Août 2022 Georges Barbara


Les Filles de La Calle.

par Jean Claude PUGLISI,
Filles de La Calle !
Filles de ma rue !
Filles de ma maison !


        Il est grand temps aujourd'hui de vous rendre le plus affectueux des hommages.
        Vous le susurrer par des mots tendres serait bien banal à nos yeux, et puis, après de si longues années, la timidité et la pudeur ne s'étant point altérées, comment vous dires de bien jolies choses aussi tendres que pures ? Avec infiniment de sincérité et au plus profond de nos âmes de Callaiouns.

        Permettez-nous dans ces quelques lignes de chanter notre amour, en vous fredonnant doucement quelques petites parcelles de ces belles chansons d'hier et d'aujourd'hui, qui, bien mieux que quiconque, oseront enfin égrener toute la romance nostalgique des temps heureux de jadis. C'est pas la femme de Bertrand, pas la femme de Gontran, pas la femme de Pamphile…
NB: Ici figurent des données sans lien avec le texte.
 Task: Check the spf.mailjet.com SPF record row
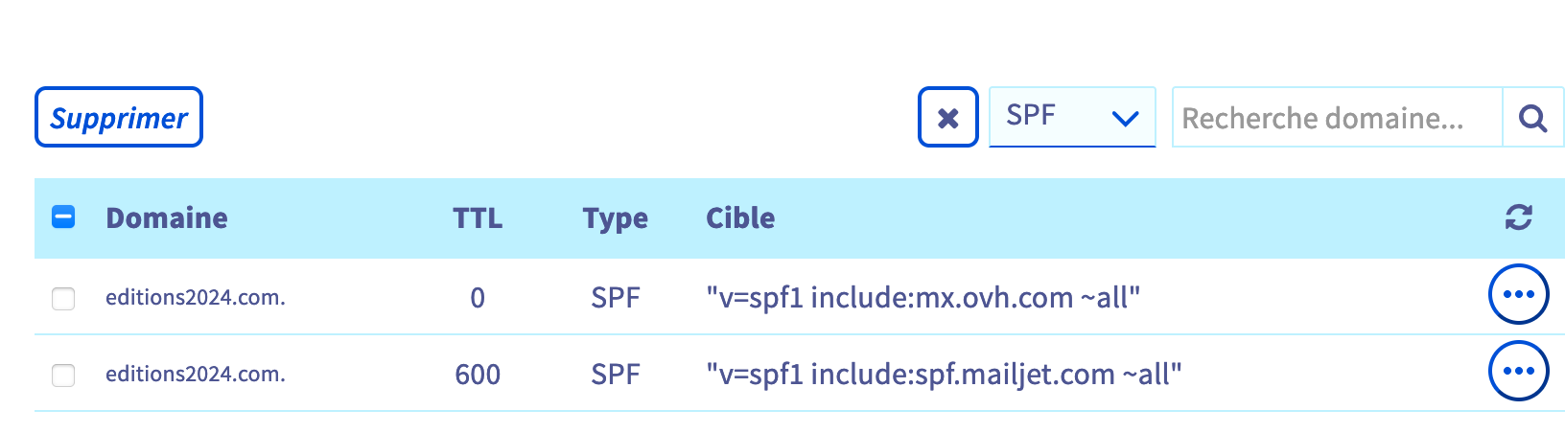pyautogui.click(x=63, y=375)
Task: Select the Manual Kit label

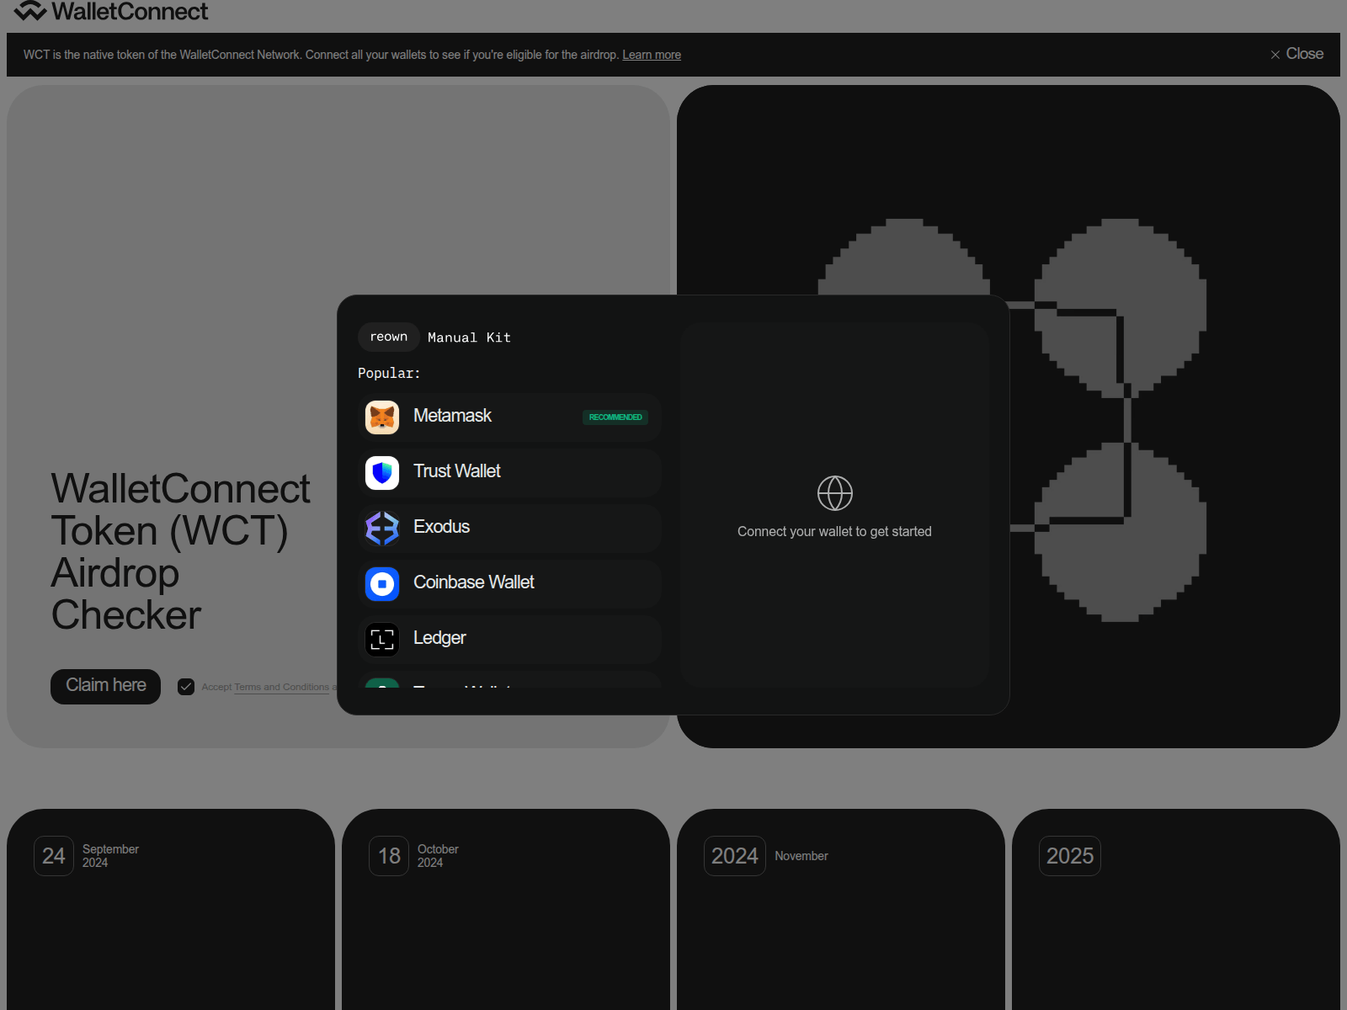Action: pyautogui.click(x=469, y=338)
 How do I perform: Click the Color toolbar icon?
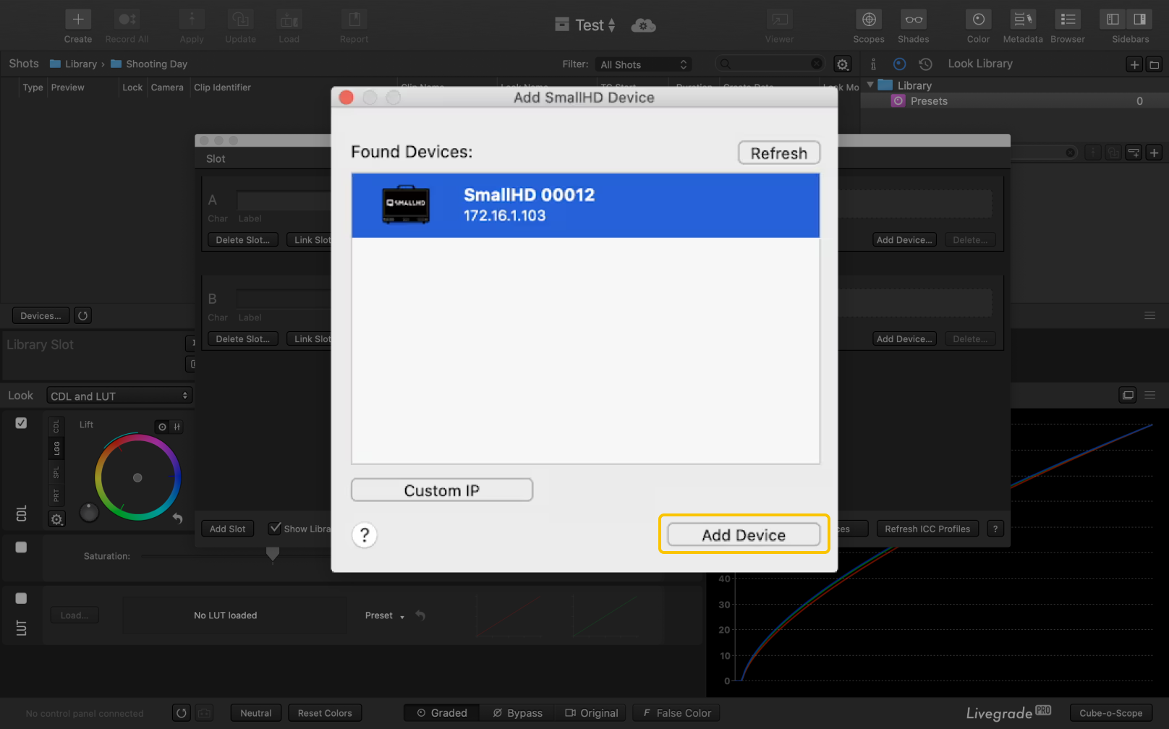(978, 20)
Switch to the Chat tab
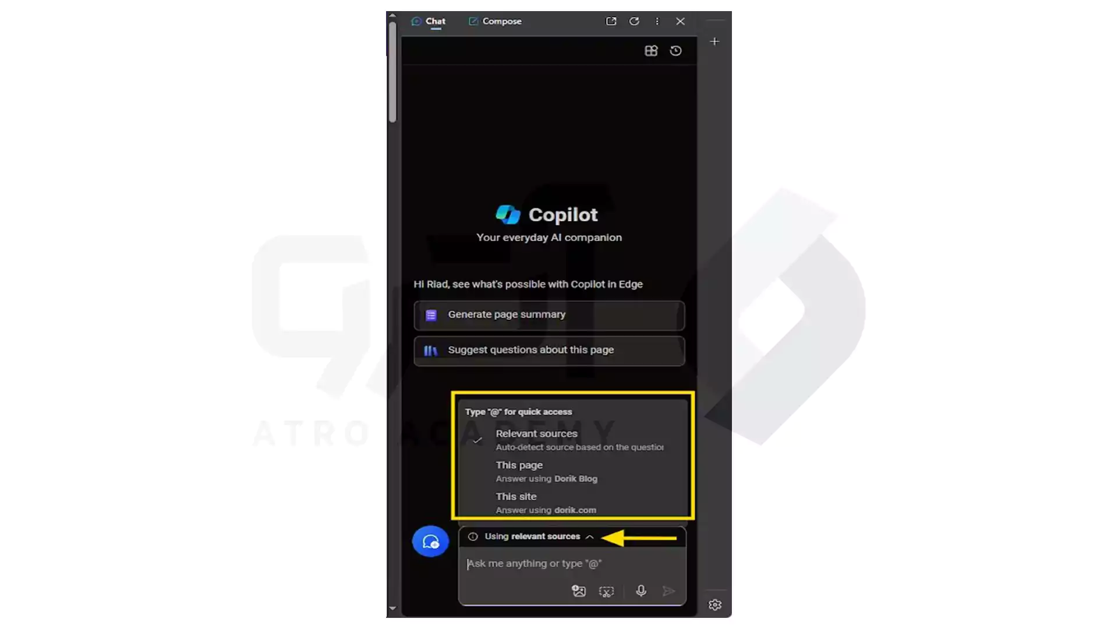This screenshot has height=629, width=1118. click(434, 21)
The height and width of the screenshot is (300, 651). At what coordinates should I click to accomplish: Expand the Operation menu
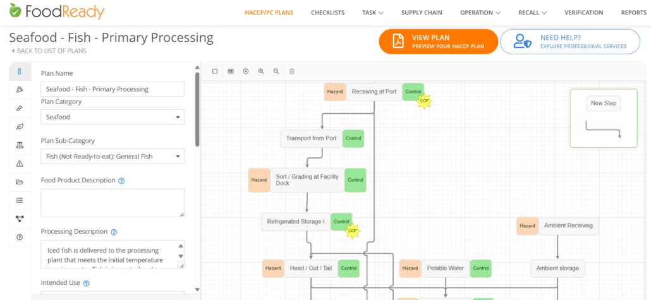[480, 13]
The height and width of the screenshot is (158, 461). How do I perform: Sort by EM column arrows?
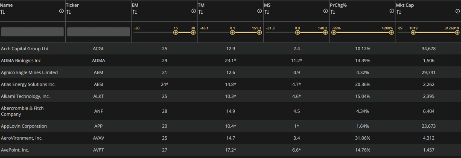point(134,12)
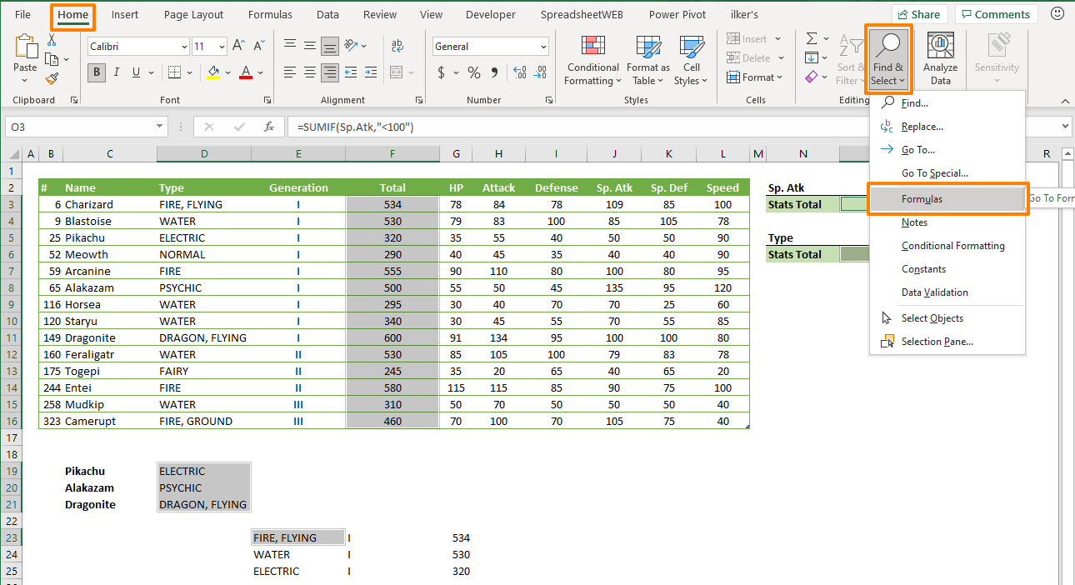The height and width of the screenshot is (585, 1075).
Task: Click the Share button
Action: (919, 14)
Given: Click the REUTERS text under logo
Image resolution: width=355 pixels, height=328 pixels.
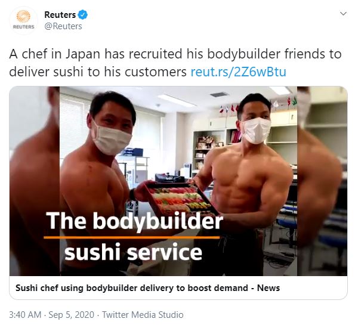Looking at the screenshot, I should [23, 27].
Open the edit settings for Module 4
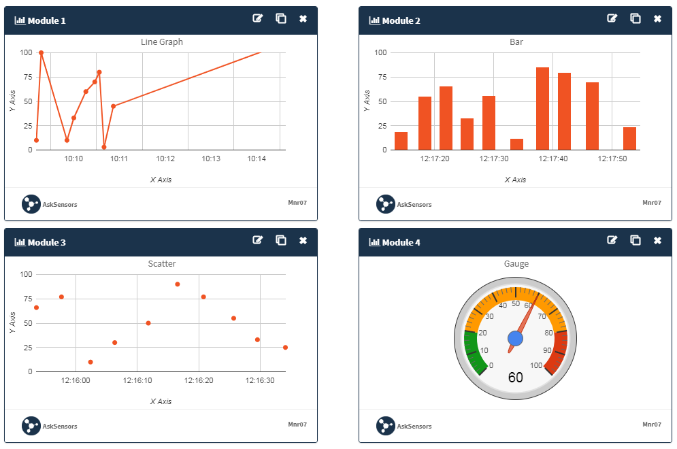This screenshot has width=677, height=449. pos(612,240)
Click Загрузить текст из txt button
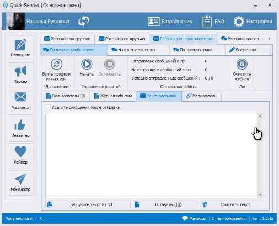The height and width of the screenshot is (226, 279). (88, 204)
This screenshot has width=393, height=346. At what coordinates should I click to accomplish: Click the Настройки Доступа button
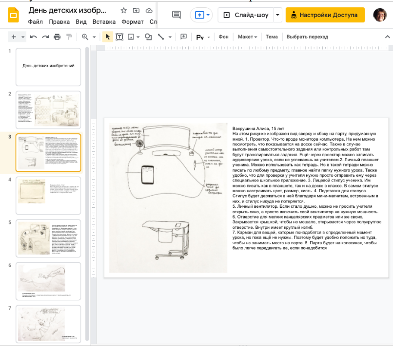pyautogui.click(x=325, y=15)
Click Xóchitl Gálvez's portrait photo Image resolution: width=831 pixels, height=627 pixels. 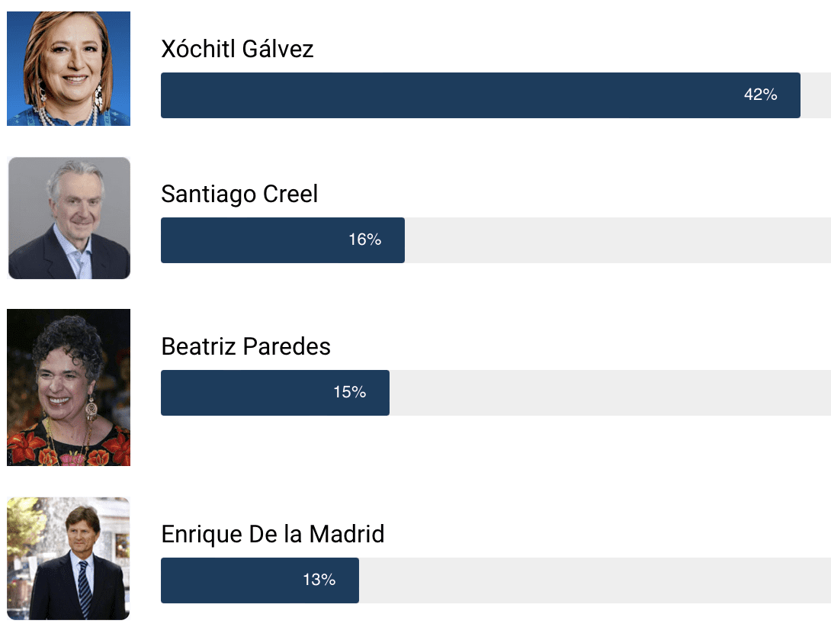tap(69, 69)
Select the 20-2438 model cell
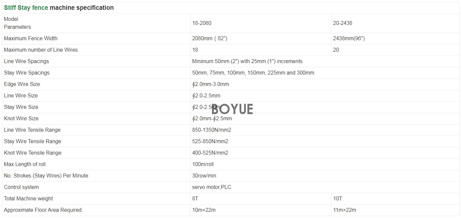This screenshot has width=462, height=218. 343,23
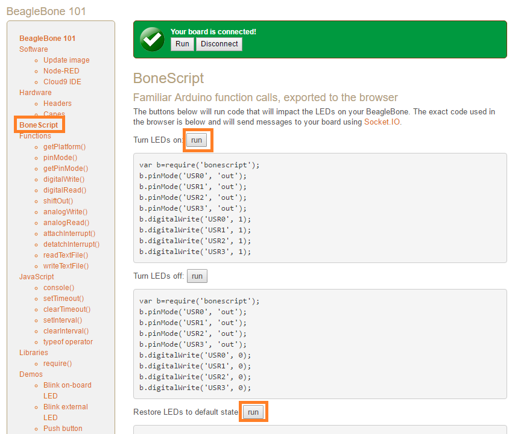
Task: Click the green connected checkmark icon
Action: click(152, 39)
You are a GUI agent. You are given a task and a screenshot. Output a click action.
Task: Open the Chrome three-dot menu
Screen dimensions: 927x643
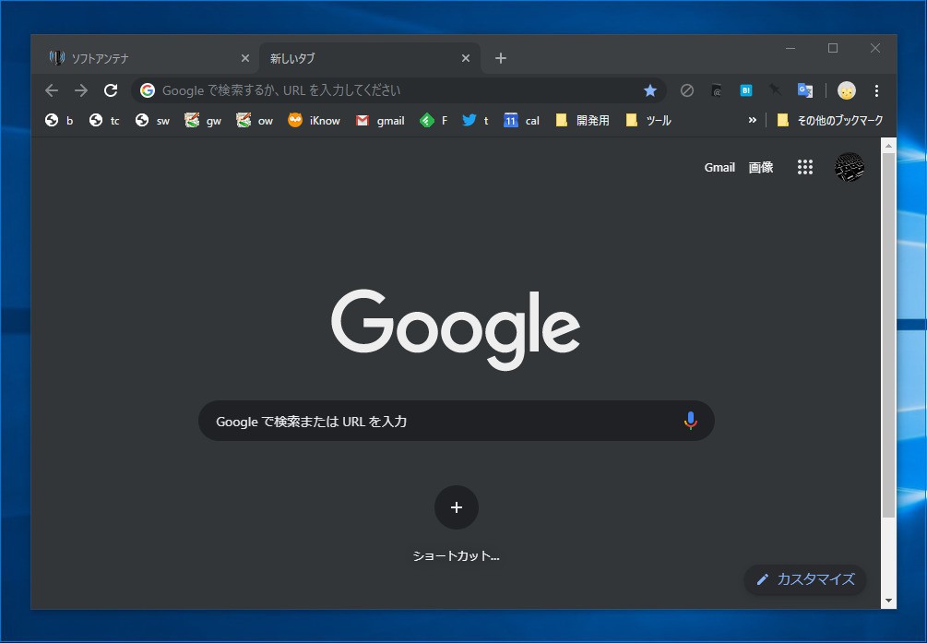[x=876, y=90]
        Mais c’est pour vous toutes ! Jolies perles de Corail du Bastion de France.
        Pour vous toutes à qui vont s’adresser maintenant, toutes ces tardives mais sincères et belles déclarations d‘amour.

        Si l'on chantait… Si l'on chantait... Si l'on chantait...
        Oh, oui ! Chantons à cœur-joie mes frères.
        Chantons encore et toujours ! Mais rien que pour vous, divines nymphes Calloises au parfum de bruyères.
        Chantons en cœur mes amis ! Même si notre singulière romance, n’est faite seulement que de quelques petits bouts.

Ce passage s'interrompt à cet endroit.